I went and I signed up for GED. And it took a
while to get my GED, I can’t lie. Because I had so much stuff going
on in terms of just being in the neighborhood and dealing with
stuff. I got my GED, and I got hired by a display company and,
like, within a year that job just took off for me. I went from just
being the driver for the company to getting the manager’s job. That
was my really first job-job, you know, and it took off from right
there.

I started working on the railroad. I got the
call from CeaseFire,71 and I still don’t know how they got that
number. They wanted somebody that could get in there, get in touch
with individuals in Little Village, and let them know that they’re
trying to promote a culture of nonviolence. And I started doing a
lot of detachments for them, which was kids that wanted to get out
of gangs. I knew everybody in the neighborhood, and I would say,
“Look man, the kid’s not going to pose a threat to you. Let him get
out, man.” Kind of negotiate some things. And I started pulling
kids out. Not a lot of kids out, but four or five kids out of a
gang a year to us is a huge number. Ultimately, God has his hand
over who stays and who goes, but the threat of being killed by gang
violence shoots down once you’re not in it.

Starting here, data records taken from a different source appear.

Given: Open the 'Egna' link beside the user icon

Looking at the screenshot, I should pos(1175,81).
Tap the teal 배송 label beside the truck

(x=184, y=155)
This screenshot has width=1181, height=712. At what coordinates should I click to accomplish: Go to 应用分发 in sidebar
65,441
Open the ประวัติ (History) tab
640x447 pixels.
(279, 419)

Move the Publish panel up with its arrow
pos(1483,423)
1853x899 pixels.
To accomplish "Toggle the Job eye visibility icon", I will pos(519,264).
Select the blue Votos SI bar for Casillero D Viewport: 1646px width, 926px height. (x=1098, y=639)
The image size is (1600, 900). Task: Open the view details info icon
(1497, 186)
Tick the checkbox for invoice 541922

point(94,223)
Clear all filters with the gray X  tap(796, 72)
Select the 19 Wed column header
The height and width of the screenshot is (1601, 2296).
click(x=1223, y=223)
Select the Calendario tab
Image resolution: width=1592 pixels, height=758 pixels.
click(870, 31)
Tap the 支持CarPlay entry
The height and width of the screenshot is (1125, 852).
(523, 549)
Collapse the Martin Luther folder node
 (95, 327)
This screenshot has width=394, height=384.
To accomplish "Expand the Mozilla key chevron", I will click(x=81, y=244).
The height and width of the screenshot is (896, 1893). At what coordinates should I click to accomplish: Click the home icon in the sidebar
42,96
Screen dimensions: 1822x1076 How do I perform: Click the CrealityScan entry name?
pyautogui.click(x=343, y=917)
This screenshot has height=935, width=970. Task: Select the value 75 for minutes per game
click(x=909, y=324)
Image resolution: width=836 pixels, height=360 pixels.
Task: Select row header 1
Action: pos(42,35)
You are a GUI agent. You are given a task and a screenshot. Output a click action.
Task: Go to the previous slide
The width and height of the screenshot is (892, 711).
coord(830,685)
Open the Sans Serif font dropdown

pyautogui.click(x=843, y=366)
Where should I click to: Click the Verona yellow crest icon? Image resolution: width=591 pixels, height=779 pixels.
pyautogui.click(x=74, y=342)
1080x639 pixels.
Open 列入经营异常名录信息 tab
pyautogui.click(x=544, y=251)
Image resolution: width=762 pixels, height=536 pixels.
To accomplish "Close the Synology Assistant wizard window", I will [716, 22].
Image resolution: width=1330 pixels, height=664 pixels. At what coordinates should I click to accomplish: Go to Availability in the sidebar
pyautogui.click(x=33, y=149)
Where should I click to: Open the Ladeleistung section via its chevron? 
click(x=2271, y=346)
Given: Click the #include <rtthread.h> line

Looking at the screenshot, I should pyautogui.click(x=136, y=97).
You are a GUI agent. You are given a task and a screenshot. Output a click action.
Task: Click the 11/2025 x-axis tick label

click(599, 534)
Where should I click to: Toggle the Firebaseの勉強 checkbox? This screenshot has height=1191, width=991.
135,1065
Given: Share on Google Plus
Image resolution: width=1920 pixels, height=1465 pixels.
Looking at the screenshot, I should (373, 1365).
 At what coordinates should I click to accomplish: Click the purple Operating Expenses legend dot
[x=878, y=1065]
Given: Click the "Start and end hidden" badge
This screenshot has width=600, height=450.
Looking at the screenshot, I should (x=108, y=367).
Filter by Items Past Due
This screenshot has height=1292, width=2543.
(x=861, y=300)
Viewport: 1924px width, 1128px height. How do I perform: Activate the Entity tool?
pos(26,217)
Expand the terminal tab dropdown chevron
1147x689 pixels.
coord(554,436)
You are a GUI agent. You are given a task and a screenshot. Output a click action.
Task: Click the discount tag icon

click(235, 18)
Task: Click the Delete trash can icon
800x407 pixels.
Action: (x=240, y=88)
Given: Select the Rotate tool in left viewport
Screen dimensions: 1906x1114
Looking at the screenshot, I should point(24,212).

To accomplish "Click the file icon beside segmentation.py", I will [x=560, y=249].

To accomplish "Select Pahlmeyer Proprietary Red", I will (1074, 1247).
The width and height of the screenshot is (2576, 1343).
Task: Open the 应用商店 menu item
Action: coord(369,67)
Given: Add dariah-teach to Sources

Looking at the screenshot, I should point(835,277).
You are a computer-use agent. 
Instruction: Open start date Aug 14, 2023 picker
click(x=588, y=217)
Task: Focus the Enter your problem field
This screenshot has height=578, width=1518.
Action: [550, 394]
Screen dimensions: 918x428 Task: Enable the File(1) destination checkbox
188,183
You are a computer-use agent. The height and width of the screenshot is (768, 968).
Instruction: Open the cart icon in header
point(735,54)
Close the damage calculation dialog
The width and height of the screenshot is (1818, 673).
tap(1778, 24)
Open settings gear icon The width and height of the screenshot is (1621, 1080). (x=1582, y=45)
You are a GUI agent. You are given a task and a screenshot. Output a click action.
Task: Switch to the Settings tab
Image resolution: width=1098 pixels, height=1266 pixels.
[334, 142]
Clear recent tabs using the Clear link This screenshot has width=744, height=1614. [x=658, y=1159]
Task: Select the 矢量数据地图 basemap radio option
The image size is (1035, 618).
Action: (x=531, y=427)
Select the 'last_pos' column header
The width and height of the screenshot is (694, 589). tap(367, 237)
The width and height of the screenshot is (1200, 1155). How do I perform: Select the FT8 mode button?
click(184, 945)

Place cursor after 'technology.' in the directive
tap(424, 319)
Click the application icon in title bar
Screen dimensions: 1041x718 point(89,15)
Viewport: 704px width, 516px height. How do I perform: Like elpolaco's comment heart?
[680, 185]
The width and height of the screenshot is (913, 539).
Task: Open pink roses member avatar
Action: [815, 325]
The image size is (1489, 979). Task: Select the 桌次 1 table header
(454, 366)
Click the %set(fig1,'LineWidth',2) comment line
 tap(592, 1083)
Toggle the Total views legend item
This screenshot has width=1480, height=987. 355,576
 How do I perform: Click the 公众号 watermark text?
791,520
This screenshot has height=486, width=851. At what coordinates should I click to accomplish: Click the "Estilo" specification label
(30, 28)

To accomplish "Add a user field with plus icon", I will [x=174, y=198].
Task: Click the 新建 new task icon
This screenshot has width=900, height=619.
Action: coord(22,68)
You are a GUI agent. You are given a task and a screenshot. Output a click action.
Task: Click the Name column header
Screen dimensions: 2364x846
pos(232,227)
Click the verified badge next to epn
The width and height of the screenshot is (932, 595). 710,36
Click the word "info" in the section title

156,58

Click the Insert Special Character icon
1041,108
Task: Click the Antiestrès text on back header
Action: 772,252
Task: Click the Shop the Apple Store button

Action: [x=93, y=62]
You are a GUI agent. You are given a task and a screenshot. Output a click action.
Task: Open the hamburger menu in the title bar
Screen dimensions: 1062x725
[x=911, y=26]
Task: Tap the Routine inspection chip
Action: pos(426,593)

And it just sparked something in me. It just
did. It always felt like there was a burden in my heart, ‘cause I
would be in the community and I would try to volunteer and do
things, but I also knew that in this line of work you cannot, you
cannot
, have one foot in and one foot out. Kids see through
that. The kids that you work with are gonna see that.

I’ve been on board with the YMCA’s Street
Intervention Program for I’m gonna say about four to five years. My
days here, they can just be overwhelming. During my mornings, I
could be at court or I could be at the high school or I could be
checking up on one of my kids and making sure he went to school or
talking to one of the school counselors. At night, I do
recreational activities and run peace circles with the kids. I put
in at least 65 hours this week. For people like me, it’s important
that we make time for our own kids, ‘cause we don’t want to lose
our kids while we’re trying to save somebody else’s. I try my best
to call my kids at least three times a day and talk to all of them,
see what’s going on, tell them, “Daddy will be home late so just
make sure you take a shower, get ready for bed, and I’ll kiss you
when I get home.”

My weekends I try my best to just dedicate it
to my kids. Even during the week, if I can sneak away, I’ll tell my
boss, “I gotta go home for a little while and help my son with his
homework or I gotta see my daughter, who is in the choir.” She
sings like a bird. I don’t know where she got it from ‘cause I
don’t have that voice and neither does my wife. But I like being
there to support her. So those are our days, man. We just do all
this and that. All of it.


Interviewed by Mollie
Diedrich

Endnotes

69 Estrada left the YMCA shortly before this
book went to press. He and Jorge Roque both now work for CeaseFire
and for New Life Community Church in Little Village, where they
mentor young people who are on probation.

70 The Pittsburgh Pirates’ uniforms are black
and gold—the same basic colors as the Latin Kings.

71 CeaseFire was founded by Dr. Gary Slutkin,
an epidemiologist who maintains that violence should be treated
like an epidemic and can be prevented by
stopping the behavior at its source. The group—recently renamed
Cure
Violence—was the subject of The Interrupters, an award-winning 2011
film by Steve James and Alex Kotlowitz.